■ Ejercicio propuesto 1: Enumera las palabras sueltas, de una sola palabra cada una, que el texto sobre la automatización y el trabajo pone entre comillas angulares.
■ Ejercicio propuesto 2: Retoma el texto sobre la automatización y el trabajo y continúalo a partir de su última oración.

■ Texto proporcionado:
————
Marcus DU SAUTOY, Programados para crear, 366
El interés por el impacto de la automatización (o, si prefieren la denominación más optimista, «inteligencia artificial», IA) en el mundo de las relaciones laborales es creciente. Y, muy probablemente, irá en aumento a medida que las «prestaciones» de las máquinas se sofistiquen.
Y, precisamente, sobre esta cuestión tuve la oportunidad de hablar en el pasado XXI Congreso Nacional ASNALA, que tuvo lugar en Granada en el mes de octubre 2021, con el siguiente título: «La irrupción de los algoritmos en el Derecho del Trabajo«.
Quiero aprovechar la ocasión para agradecer a la Junta Directiva de ASNALA y, en particular, a su Presidenta Ana Gómez la oportunidad de participar en este importante y significado evento, la organización impecable del mismo y la cálida acogida.
Pueden acceder al vídeo de mi ponencia en la parte final de esta entrada.
Si quieren hacer un «break» (o «evadirse») del derecho de la emergencia o de la reforma laboral o de cualquier otra controversia que nos tiene ocupados últimamente (o bien, si están hartos de las propuestas de películas o nuevas series sugeridas por el algoritmo de su plataforma – el mío ya me encasillado y se ha «atascado»), les recomiendo su visualización.
En todo caso, permítanme que comparta con ustedes las siguientes reflexiones (algunas recogidas en mi ponencia y otras muchas, por falta de tiempo, no):
Obsolescencia del homo sapiens e ímpetu tecnológico
Como les expuse en «Automatización y obsolescencia humana«, al margen de los procesos de sustitución de la fuerza de trabajo, cada vez que el ser humano se ha dotado de una herramienta (y las máquinas automatizadas lo son), se ha producido una transformación no sólo del trabajo sino también de nosotros mismos; y, en muchos casos, eso se ha traducido en una pérdida de nuestra pericia.
————
■ Datos proporcionados:
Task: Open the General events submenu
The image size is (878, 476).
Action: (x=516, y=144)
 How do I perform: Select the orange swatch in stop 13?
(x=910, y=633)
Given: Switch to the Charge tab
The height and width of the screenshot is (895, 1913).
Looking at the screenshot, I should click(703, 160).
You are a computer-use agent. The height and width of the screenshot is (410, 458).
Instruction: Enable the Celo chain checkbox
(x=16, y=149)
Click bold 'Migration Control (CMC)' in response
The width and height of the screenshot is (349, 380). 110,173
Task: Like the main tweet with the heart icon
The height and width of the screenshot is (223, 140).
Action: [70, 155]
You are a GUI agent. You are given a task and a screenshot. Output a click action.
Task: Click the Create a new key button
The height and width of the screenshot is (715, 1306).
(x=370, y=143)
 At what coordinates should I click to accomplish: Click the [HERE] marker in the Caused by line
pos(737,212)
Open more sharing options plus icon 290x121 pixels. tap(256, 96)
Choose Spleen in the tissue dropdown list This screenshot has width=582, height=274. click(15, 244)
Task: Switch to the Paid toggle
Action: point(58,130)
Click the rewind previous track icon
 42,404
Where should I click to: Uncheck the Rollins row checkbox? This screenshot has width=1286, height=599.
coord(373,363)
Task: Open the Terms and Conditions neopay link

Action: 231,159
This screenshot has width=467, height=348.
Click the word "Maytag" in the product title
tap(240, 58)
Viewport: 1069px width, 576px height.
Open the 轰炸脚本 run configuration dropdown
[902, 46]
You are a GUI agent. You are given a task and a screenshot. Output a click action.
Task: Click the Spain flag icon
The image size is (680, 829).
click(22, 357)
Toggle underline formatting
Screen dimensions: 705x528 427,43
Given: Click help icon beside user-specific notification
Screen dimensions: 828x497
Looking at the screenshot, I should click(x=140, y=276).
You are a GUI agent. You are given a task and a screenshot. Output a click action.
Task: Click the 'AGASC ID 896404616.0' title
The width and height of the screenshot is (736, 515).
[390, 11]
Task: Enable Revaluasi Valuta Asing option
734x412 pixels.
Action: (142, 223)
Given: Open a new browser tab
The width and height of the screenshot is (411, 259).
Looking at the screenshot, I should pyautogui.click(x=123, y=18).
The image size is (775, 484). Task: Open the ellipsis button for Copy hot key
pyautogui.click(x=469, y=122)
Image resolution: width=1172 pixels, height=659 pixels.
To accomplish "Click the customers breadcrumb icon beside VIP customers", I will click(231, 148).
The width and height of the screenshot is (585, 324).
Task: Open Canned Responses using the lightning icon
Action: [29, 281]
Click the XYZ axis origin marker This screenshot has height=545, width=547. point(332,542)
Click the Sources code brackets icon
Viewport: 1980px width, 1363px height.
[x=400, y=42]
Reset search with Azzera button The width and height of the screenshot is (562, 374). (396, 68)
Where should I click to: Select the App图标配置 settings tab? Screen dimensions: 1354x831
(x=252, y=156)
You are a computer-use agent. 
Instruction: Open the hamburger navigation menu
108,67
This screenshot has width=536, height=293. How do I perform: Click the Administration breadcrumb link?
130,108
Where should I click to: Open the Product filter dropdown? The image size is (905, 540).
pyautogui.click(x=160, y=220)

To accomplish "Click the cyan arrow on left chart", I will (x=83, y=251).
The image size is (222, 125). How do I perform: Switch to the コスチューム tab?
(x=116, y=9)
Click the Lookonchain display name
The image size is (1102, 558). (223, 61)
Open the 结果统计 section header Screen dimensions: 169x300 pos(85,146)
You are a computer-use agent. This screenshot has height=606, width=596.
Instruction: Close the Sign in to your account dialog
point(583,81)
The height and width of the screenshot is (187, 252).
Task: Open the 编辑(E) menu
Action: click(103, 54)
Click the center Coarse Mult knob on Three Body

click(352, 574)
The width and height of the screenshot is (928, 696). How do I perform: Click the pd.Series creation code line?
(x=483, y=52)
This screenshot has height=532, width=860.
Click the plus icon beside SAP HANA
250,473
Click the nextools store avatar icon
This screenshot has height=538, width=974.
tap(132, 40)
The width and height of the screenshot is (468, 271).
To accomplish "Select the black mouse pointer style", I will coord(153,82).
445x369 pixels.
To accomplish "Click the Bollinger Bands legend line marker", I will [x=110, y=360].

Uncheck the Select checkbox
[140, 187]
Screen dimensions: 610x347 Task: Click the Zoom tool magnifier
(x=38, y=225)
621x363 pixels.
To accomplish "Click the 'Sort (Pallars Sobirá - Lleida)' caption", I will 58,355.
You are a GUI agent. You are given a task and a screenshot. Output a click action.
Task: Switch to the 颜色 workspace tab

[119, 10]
————
■ Respuesta escrita 1: prestaciones, break, evadirse, atascado

■ Respuesta escrita 2:
En efecto, este declive (que se acrecienta a medida que la labor de las máquinas se sofistica) no sólo es físico (seguramente, ya no necesitamos ser tan fuertes para sobrevivir como en el pasado), sino que, incluso, es mental (como cuando empleamos calculadoras y nuestra capacidad de cálculo se «oxida» severamente).
Paradójicamente, y probablemente debido a la percepción del trabajo como una especie de «condena bíblica», el ser humano ha abrazado ciegamente toda innovación técnica. Y, lo ha hecho sin reparar en los efectos disruptivos de estos avances, a pesar de que la profundidad de algunos de ellos ha sido de tal magnitud que acongoja (como cuando, aunando esfuerzos sin precedentes, se creó la bomba atómica y ahora vivimos – olvidadizamente – en una especie de «tiempo de descuento» termonuclear… – ANDERS).
Y es posible que la aceptación sin resistencia de estas innovaciones se esté agudizando en la actualidad. Quizás, cegados por el sesgo de la automatización, estamos subyugados a una especie de «determinismo tecnológico» que nos lleva a aceptar cualquier avance, simplemente, porque es técnicamente posible.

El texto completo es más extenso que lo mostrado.